- _ENTRIES SHOWN_:
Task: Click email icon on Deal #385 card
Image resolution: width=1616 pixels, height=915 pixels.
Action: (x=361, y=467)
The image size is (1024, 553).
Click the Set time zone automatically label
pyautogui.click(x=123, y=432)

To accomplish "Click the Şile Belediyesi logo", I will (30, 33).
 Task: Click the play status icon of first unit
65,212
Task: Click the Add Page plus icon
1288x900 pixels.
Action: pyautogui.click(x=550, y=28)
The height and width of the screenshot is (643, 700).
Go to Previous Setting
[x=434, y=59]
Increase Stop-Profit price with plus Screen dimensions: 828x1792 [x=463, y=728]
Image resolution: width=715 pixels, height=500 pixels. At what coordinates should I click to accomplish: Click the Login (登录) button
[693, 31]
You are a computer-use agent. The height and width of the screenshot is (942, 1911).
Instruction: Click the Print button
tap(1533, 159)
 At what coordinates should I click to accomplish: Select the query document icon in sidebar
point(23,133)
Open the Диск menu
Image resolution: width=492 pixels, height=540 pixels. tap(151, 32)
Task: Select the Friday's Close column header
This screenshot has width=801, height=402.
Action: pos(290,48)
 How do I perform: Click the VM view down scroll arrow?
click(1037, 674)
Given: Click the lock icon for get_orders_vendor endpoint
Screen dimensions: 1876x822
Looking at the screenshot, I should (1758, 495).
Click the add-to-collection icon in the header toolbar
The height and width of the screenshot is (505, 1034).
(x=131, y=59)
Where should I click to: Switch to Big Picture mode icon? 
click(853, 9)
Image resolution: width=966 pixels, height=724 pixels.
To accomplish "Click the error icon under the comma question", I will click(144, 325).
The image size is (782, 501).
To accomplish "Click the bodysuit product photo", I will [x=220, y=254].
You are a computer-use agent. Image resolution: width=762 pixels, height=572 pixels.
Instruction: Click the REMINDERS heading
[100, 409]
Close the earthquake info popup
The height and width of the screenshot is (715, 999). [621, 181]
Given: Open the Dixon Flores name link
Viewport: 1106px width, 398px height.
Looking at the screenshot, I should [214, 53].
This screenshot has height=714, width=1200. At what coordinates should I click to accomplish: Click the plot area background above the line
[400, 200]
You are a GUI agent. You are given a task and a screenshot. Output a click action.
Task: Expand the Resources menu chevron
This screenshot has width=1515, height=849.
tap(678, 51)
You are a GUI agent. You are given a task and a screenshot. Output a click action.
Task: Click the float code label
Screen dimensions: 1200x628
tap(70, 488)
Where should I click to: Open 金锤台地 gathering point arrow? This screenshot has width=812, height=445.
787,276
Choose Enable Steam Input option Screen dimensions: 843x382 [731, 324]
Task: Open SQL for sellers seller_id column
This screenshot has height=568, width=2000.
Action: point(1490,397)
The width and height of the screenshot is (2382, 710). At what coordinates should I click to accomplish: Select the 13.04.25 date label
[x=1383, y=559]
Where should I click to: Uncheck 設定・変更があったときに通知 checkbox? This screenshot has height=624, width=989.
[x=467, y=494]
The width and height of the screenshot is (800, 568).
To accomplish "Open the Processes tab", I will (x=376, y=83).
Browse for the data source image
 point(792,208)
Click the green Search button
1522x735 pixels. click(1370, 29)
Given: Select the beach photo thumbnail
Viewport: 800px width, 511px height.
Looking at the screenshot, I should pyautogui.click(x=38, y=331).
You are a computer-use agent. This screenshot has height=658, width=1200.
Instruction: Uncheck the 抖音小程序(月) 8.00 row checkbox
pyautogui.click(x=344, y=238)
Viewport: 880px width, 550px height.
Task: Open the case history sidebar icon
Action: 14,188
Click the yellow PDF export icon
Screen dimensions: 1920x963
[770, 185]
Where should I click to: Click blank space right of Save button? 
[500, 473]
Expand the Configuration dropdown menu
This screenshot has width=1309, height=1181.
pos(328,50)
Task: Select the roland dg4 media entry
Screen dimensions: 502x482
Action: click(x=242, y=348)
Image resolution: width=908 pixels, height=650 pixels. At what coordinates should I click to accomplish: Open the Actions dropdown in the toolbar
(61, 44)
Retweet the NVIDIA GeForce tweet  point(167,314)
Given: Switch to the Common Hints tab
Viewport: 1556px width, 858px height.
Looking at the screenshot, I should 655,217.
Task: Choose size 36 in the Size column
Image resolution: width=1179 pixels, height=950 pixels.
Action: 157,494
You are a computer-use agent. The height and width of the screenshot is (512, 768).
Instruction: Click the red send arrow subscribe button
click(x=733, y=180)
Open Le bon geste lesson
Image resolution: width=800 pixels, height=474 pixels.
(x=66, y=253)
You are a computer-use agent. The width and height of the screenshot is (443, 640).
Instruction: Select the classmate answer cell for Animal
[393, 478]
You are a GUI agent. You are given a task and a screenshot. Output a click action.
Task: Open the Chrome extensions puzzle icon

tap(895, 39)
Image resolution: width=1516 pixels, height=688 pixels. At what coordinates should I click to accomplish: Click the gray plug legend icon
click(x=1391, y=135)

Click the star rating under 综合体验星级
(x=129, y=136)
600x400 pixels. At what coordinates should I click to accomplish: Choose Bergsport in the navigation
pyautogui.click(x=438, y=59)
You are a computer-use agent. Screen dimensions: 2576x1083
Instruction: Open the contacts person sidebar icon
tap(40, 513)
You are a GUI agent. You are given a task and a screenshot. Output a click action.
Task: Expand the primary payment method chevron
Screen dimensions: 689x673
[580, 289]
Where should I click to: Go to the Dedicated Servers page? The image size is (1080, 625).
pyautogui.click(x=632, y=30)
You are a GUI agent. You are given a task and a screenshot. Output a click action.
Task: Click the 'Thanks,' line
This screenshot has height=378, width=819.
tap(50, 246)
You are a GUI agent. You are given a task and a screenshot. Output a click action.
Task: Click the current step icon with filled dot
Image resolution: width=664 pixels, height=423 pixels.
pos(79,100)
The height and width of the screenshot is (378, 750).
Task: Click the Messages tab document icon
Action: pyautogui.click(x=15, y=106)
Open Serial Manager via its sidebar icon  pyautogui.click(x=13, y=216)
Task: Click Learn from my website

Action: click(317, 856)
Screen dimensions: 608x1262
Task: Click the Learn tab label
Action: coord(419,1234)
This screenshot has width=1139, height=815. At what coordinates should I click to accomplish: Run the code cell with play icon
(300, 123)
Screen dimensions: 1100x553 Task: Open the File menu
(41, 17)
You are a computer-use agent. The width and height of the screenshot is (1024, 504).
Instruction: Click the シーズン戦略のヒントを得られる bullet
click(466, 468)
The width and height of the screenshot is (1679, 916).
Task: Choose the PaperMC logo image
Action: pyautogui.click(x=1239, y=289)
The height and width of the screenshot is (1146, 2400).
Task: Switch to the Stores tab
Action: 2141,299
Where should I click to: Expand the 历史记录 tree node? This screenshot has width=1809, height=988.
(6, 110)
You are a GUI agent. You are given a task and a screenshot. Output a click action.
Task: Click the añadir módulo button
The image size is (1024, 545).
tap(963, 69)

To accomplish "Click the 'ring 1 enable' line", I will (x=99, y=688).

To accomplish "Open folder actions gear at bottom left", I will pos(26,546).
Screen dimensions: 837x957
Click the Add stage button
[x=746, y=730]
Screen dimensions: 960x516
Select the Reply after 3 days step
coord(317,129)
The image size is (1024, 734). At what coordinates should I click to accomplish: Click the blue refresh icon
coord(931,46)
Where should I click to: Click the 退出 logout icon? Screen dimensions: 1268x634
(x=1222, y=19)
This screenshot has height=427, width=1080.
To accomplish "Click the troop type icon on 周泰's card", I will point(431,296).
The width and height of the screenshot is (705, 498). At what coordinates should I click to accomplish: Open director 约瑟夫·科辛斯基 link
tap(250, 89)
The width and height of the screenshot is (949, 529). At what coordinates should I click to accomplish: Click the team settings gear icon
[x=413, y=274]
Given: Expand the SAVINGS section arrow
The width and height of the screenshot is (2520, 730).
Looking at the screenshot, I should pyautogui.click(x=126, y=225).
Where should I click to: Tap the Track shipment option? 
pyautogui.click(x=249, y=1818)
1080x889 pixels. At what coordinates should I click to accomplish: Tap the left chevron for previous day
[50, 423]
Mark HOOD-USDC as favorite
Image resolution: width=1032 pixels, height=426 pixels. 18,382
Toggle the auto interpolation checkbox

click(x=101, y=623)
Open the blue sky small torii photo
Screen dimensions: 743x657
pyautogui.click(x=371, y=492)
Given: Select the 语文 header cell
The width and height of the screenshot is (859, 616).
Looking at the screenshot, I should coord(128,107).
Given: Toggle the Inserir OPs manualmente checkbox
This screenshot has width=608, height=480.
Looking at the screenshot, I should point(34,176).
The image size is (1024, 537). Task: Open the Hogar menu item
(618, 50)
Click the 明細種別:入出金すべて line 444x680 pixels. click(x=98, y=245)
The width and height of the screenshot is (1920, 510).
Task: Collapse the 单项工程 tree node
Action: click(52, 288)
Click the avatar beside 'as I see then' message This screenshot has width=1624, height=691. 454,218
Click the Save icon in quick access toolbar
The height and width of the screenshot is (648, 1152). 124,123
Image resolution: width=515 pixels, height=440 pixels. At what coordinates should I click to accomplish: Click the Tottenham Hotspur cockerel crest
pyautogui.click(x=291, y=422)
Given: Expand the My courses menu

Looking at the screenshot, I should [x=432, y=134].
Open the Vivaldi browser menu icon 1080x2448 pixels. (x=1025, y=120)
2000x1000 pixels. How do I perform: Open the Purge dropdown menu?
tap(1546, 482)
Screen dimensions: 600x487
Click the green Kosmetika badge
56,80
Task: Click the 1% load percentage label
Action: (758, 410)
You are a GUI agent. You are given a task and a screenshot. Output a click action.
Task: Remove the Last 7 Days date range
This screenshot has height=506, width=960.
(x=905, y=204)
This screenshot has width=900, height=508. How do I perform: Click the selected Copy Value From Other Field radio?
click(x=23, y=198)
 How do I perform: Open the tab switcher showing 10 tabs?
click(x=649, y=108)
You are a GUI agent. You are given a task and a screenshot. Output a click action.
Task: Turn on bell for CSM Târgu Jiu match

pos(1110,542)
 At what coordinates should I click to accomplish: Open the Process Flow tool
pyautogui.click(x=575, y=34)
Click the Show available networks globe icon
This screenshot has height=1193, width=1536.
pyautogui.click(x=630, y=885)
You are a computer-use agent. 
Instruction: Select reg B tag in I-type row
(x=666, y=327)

- _TASK INSTRUCTIONS_: Using the material above, return every line that holds the string "column".

- _RESPONSE_:
Task: Select the Friday's Close column header
Task: Open SQL for sellers seller_id column
Task: Choose size 36 in the Size column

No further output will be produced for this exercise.